Workshop A02: Our second R script

In this exercise we’re going to experiment with different geometry layers, and look at how to tidy up axis labels.

Start by downloading labA02.R and load it into RStudio.

https://www.massey.ac.nz/~jcmarsha/161122/labs/labA02.R

This script is the same as the last - you should get the same plot if you run the code.

Different geometries

Copy and paste the code that does the plot, and change the geom_point to geom_bin2d. This divides the latitude and longitude up into small chunks (bins) and then counts the number of observations in each bin and uses that as the colour.
Repeat the above, but instead of using geom_bin2d, try geom_density2d. This will smooth the data, and give a contour plot instead like contour lines for elevation on a map. Along each line, the density of points is the same.

Instead of swapping one geometry for another, we can add them together. e.g:

ggplot(data=quakes) +
  geom_point(mapping=aes(x=long, y=lat)) +
  geom_density2d(mapping=aes(x=long, y=lat))

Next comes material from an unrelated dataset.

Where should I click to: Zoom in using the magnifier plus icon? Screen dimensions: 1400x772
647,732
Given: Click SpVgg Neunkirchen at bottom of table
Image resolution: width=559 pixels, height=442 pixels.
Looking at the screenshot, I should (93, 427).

Try altering the colour of the contour lines and points. You can use linetype to change the contour lines, e.g. geom_density2d(mapping=aes(x=long, y=lat), linetype='dashed').
For the density layer, you might want to also experiment with the adjust parameter which governs the amount of smoothing. Setting it to something below 1 (e.g. 0.5) will result in less smoothing, so the contours will look a bit noisier, but be closer to the data. Setting it to something above 1 (e.g. 2) will result in more smoothing, so the contours will be less noisy, but also not so close to the data. A good value trades off these two measures (noisiness versus closeness to the data). This is an example of the Bias-Variance tradeoff, a key concept in statistics.
Let’s clean up the axis labels. Using the complete words would be better than the shortcuts. We can do this with labs(x="Longitude"). We just add this on in the same way we added the additional geom_density2d() function.
We can add a title as well using labs(title="my title goes here"). Have a think about what would make a good title for this plot.

Improving a plot

Consider the plot below:

ggplot(data=quakes) +
  geom_point(mapping=aes(x=mag, y=stations))

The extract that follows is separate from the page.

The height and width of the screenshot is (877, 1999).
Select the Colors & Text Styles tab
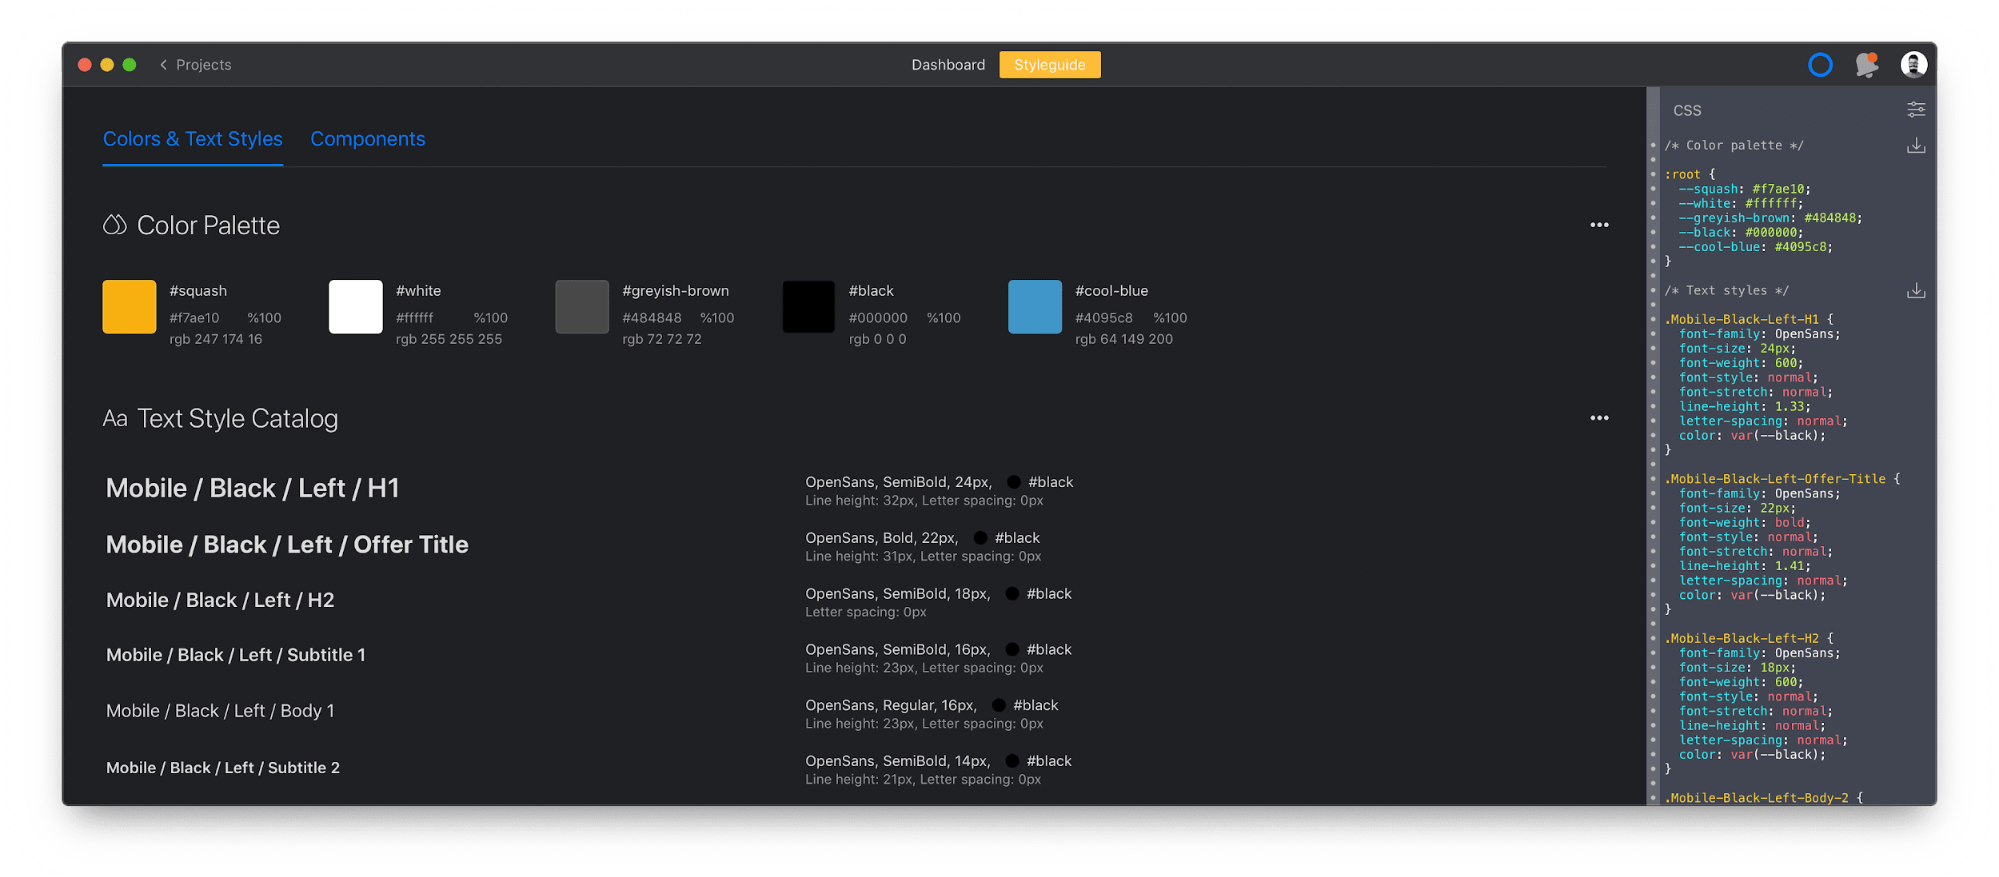pyautogui.click(x=192, y=139)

We notice two things on this plot. Firstly, there’s an obvious positive correlation, but secondly we notice that the magnitude variable has clearly been rounded to the nearest tenth as all the points form vertical strips.

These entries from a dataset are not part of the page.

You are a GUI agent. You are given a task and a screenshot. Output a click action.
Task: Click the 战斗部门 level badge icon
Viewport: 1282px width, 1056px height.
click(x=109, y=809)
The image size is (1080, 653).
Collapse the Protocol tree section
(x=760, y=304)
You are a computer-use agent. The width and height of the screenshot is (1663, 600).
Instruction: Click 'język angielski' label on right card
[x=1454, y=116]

Try to improve this plot by:

Investigate geom_jitter to jitter the points horizontally a bit. The width and height parameters might be useful for altering the amount of jitter.
Try adding some smoothing via geom_smooth or geom_density2d. Which smoother do you think is more appropriate in this example and why?
You can modify the amount of smoothing in geom_smooth via span=0.75 after first switching to a LOESS (local linear smoother) using code like this:
```
geom_smooth(mapping=aes(x=mag, y=stations), method='loess', span=0.75)
```
Smaller values will smooth less, values closer to 1 will smooth more. This is a LOESS (local linear smoother) and span here refers to the proportion of the data used to estimate the trend at each point (i.e. the trend at the left of the plot uses the left-most 75% of the data, the trend at the right uses the right-most 75% of the data). Smaller values of span adapt to the data faster, but will give a noisier result, while larger values lead to less noise, but don’t adapt quickly to the data. Another example of the variance-bias trade-off.
Tidy up the axis labels, and choose a good title.